Extrait cité:
---*---

Émancipation


tendance intersyndicale

Les femmes : grandes gagnantes dans la mobilisation !

Dossier

La mobilisation contre la réforme des retraites s’est construite dans le prolongement d’un mouvement social pluriforme et étalé dans le temps, qui a donné la possibilité à de nombreuses personnes de s’investir dans les luttes. Notamment, elle s’est développée en partie à partir des luttes des femmes, qui se sont investies l’année dernière dans le mouvement des Gilets jaunes, mais aussi dans les luttes féministes comme celles des 8 mars et 25 novembre. La réforme des retraites a représenté la goutte d’eau en trop, tant les injustices mais aussi la communication mensongère autour du statut des femmes y ont été nombreuses.

En effet, le gouvernement a tout fait pour limiter le mouvement des femmes, en affirmant qu’elles seraient les “grandes gagnantes” de la réforme… Communication dont aucune n’a été dupe, tant les injustices et inégalités qui touchent les femmes envahissent leur quotidien. Suppression des majorations de durée d’assurance, carrières interrompues (temps partiels, éducation des enfants…) pénalisées… La liste des mesures pénalisant les femmes dans le projet de réforme est longue et c’est sans compter les 25 % d’écart qui séparent les salaires des femmes de ceux des hommes en moyenne.

Mais oui, les femmes sont les grandes gagnantes. Cependant, contrairement à ce que dit le gouvernement, elles ne le sont pas dans le cadre de la réforme ; elles le sont plutôt dans le cadre des luttes, qu’elles ont investies largement et dans lesquelles elles construisent des outils et des liens pérennes.

---*---

Consignes:
1. Résumez en deux phrases le texte sur les femmes et la réforme des retraites.
2. Prolongez le texte sur les femmes et la réforme des retraites en reprenant juste après sa dernière phrase.

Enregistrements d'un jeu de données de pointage
---*---

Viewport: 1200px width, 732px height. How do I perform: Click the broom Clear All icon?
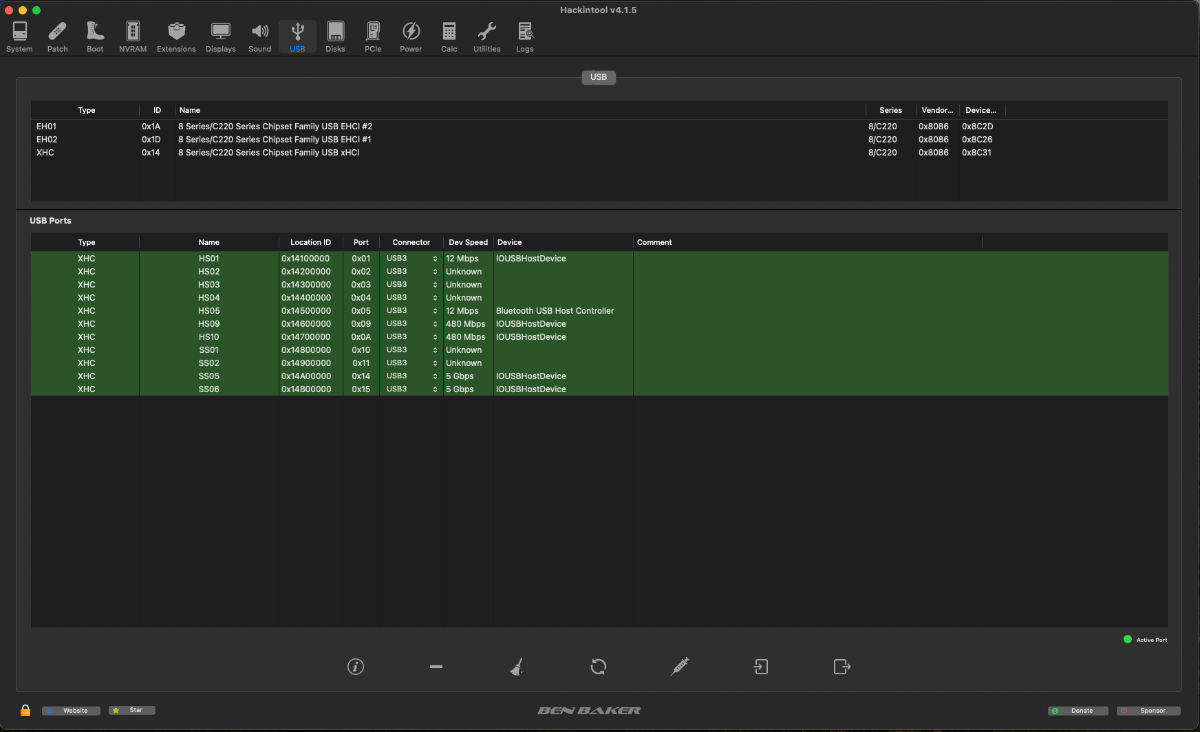(x=516, y=667)
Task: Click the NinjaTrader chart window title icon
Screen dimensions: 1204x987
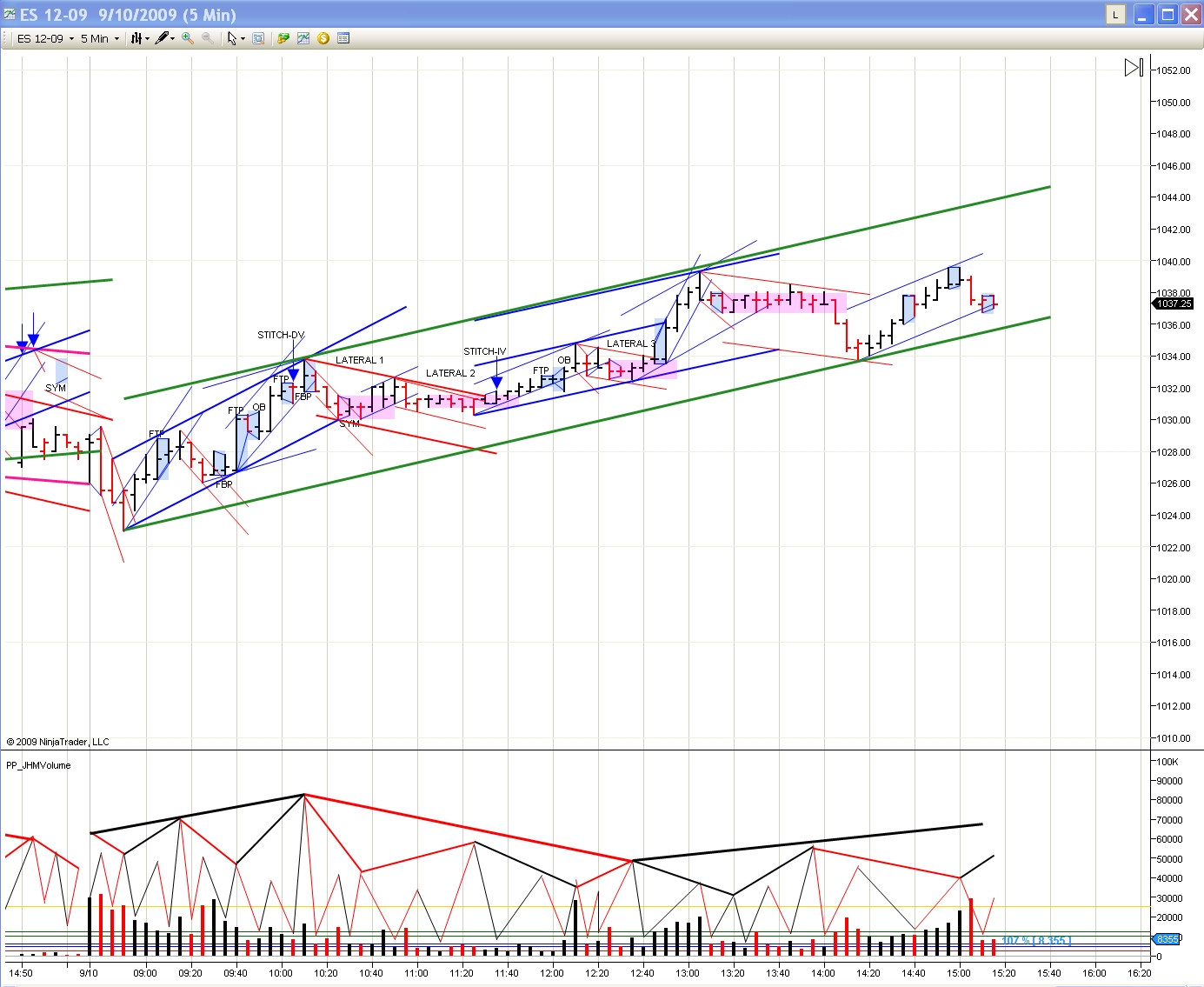Action: pos(10,15)
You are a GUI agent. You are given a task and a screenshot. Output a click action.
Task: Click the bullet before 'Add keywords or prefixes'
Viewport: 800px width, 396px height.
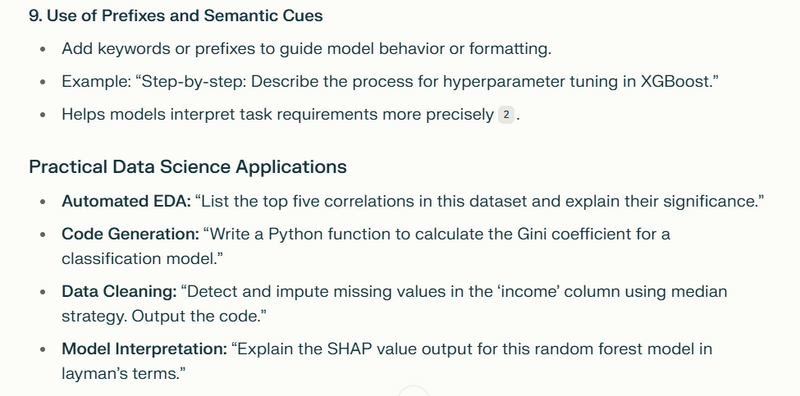pos(43,50)
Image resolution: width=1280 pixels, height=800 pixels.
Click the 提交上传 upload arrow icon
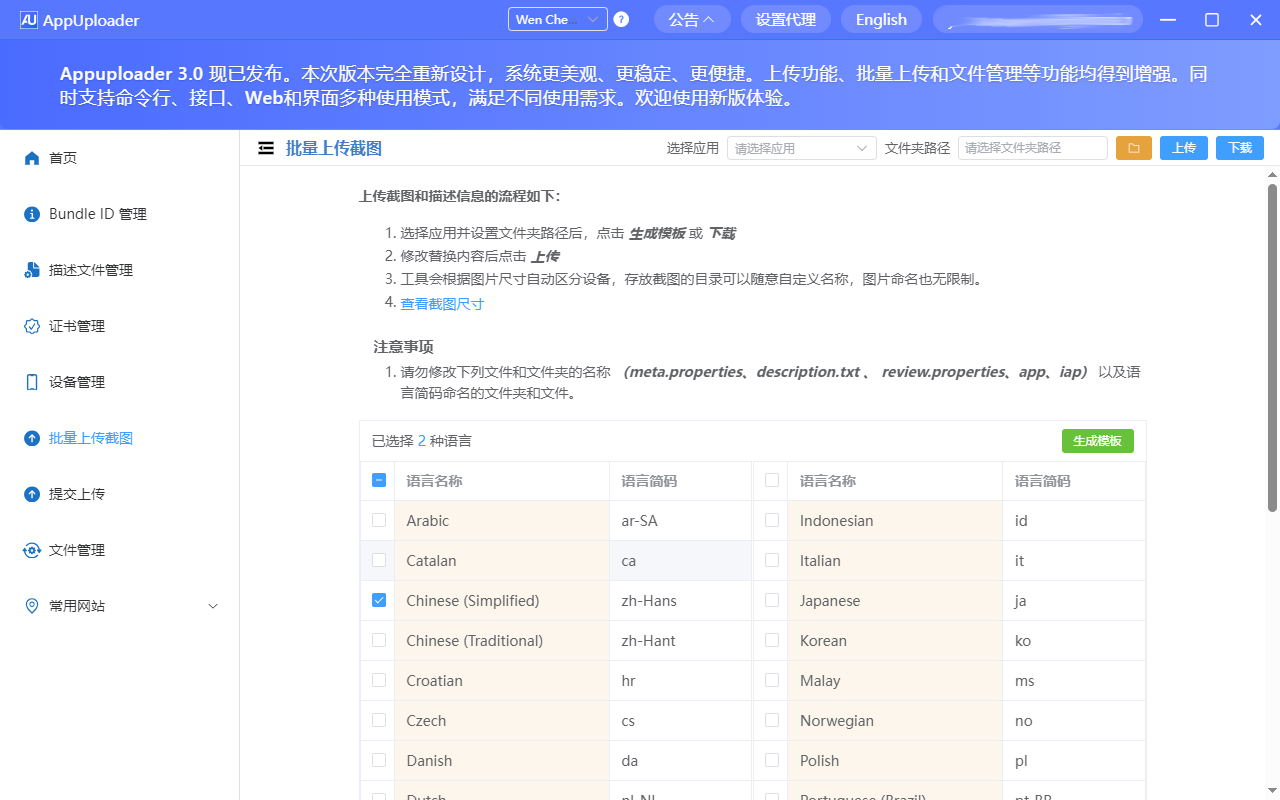point(31,493)
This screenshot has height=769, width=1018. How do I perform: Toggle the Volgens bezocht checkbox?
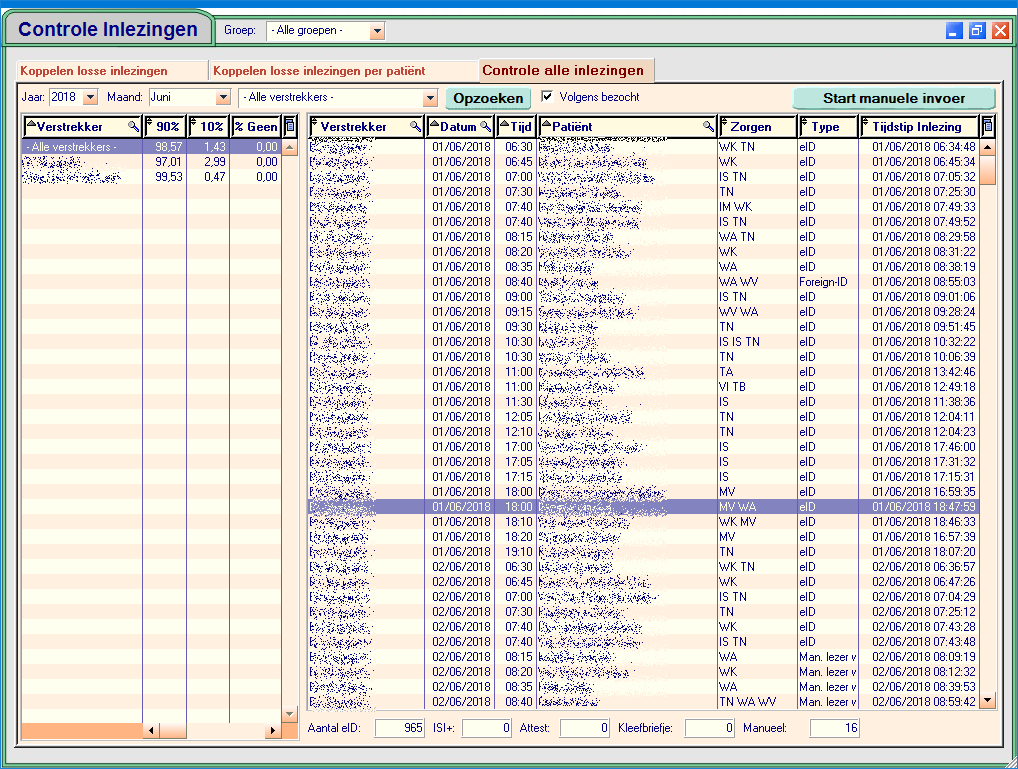(547, 97)
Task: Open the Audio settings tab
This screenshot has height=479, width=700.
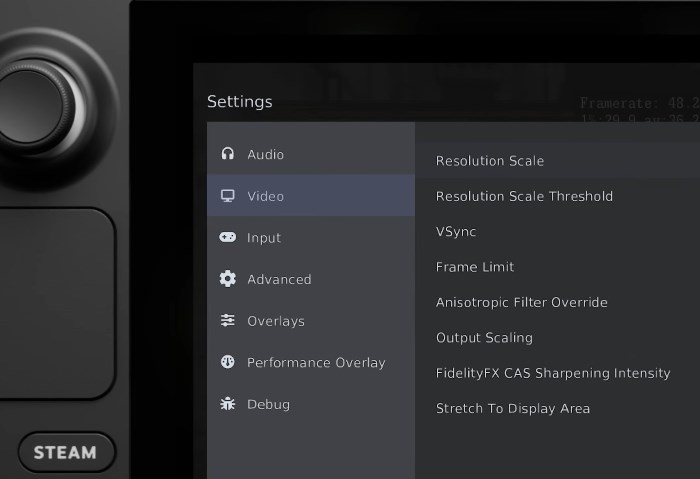Action: click(265, 154)
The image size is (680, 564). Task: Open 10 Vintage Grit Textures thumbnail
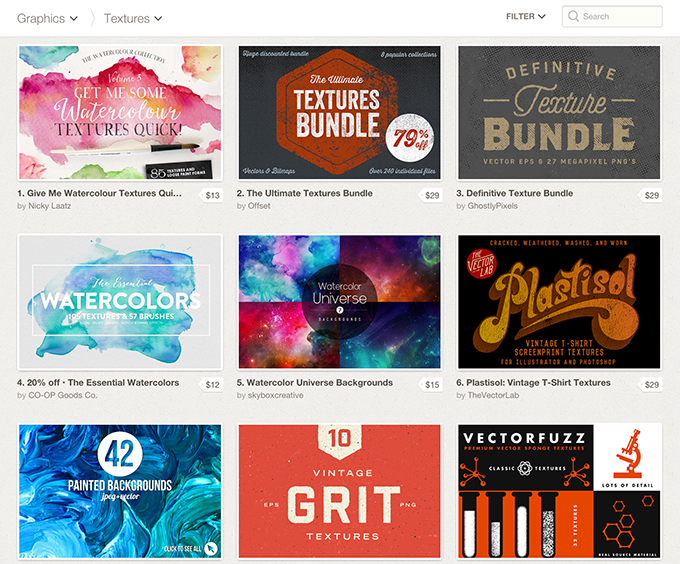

---*---

Réponses par consigne:
1. La mobilisation contre la réforme des retraites s'est construite en partie à partir des luttes des femmes, engagées dans les Gilets jaunes et dans les luttes féministes, alors que le gouvernement affirmait qu'elles seraient les « grandes gagnantes » de la réforme. En réalité, les femmes ne gagnent rien avec cette réforme, qui contient une longue liste de mesures qui les pénalisent, mais elles gagnent dans les luttes, où elles construisent des outils et des liens durables.

2.
Dans de nombreuses villes de France, elles se sont organisées : flashmobs, réunions publiques, cortèges féministes… la colère des femmes a été entendue dans le mouvement et l’a structuré.

Retour sur quelques exemples dans différentes villes.

À La Rochelle

La première journée de mobilisation contre la réforme des retraites du 5 décembre, a rassemblé 10 000 personnes, un nombre considérable de manifestant·es, non enregistré depuis bien longtemps dans la cité rochelaise ! Beaucoup de femmes mobilisées, comme dans de nombreuses villes en France, avec des slogans rappelant qu’elles se refusaient à être dupes des propos gouvernementaux qui les annonçaient comme “les grandes gagnantes” de la réforme. Comme en résonnance de la manifestation du 23 novembre, une banderole accrochée le matin même par des militantes sur le pont Jean Moulin, avec des paroles de l’Hymne des femmes, donnait de la visibilité aux manifestantes dans la lutte, nous exhortant à prendre toute notre place dans ce combat contre la destruction de nos droits sociaux.

Le 16 janvier dernier, lors du rassemblement qui s’est dirigé vers l’Espace Encan où devaient se dérouler la cérémonie des vœux du maire aux entrepreneurs locaux, (cérémonie que les manifestant·es ont joyeusement empêchée), pour la première fois, un petit groupe de militantes féministes d’Osez le féminisme 17 avec drapeaux et pancartes, a pris place dans le cortège au côté des organisations syndicales et des étudiant·es. Apparaître dans le mouvement social en tant que militantes féministes, participe au renforcement de la structuration des femmes pour les luttes spécifiques qu’elles ont à mener, et pour toutes les autres. Au plan local, à La Rochelle, nous avons grand besoin d’amplifier cette visibilité.

À Nantes

Les actions féministes se multiplient depuis le début du mouvement. En amont du 5 décembre, des diffusions de tracts des réunions publiques ont été organisées par des collectifs, comme le collectif Féministes révolutionnaires Nantes, afin d’expliquer le plus largement possible le sort réservé aux femmes par la réforme des retraites. Ces réunions ont réuni des travailleuses mais aussi des étudiantes et ont permis de mettre en lumière à la fois l’attaque que constitue le projet actuel, mais aussi les attaques faites par les réformes des retraites antérieures. Très vite, les discussions ont pu faire le lien entre les luttes des femmes et les projets des politiques libérales et capitalistes.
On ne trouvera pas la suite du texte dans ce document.